The class discussion involves a lot of language related to engineering lexis as well as general English lexis. And even more importantly students are motivated enough to get their classmates to explain more clearly their feedback allowing them to practice concept checking questions, rephrasing etc.

The only downside is that I don’t personally like Richard Hammond and in some of the series his inane grinning can grate!

Contemporary process; even French students not into wine-making

I had been struggling to find an interesting and modern example to use to demonstrate the passive voice in writing about processes. Previously I had used a ‘how to make an X-wing fighter from two Paris metro tickets’ which  turned out marginally better than using wine-making as the process!

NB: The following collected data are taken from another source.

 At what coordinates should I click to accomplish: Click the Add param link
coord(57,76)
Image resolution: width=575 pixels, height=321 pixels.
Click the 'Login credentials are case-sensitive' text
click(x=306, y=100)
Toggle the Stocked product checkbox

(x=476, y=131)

So I was glad to see a tweet (hat tip @chadsansing) which led me to an article on a project that turned a set of library steps into a giant game. And as a bonus the text accompanying the video used the passive voice. Authentic, interesting text, not made-up, stiff, out of date prose!

Lesson idea:

There are a number of great images to lead-in at Photos by Michael Newman and Photos by Kennedy Library.

For example using this image:
Taking a turn

one could start by asking – What do you think is happening here? This would then lead onto eliciting various vocabulary needed for the writing task – stairs, tin cans, (tennis) ball, balloons, game, etc.

Before, during  and after photos could then be used to encourage thinking about the procedure which goes from an empty staircase to a game via electronics and collaborative work.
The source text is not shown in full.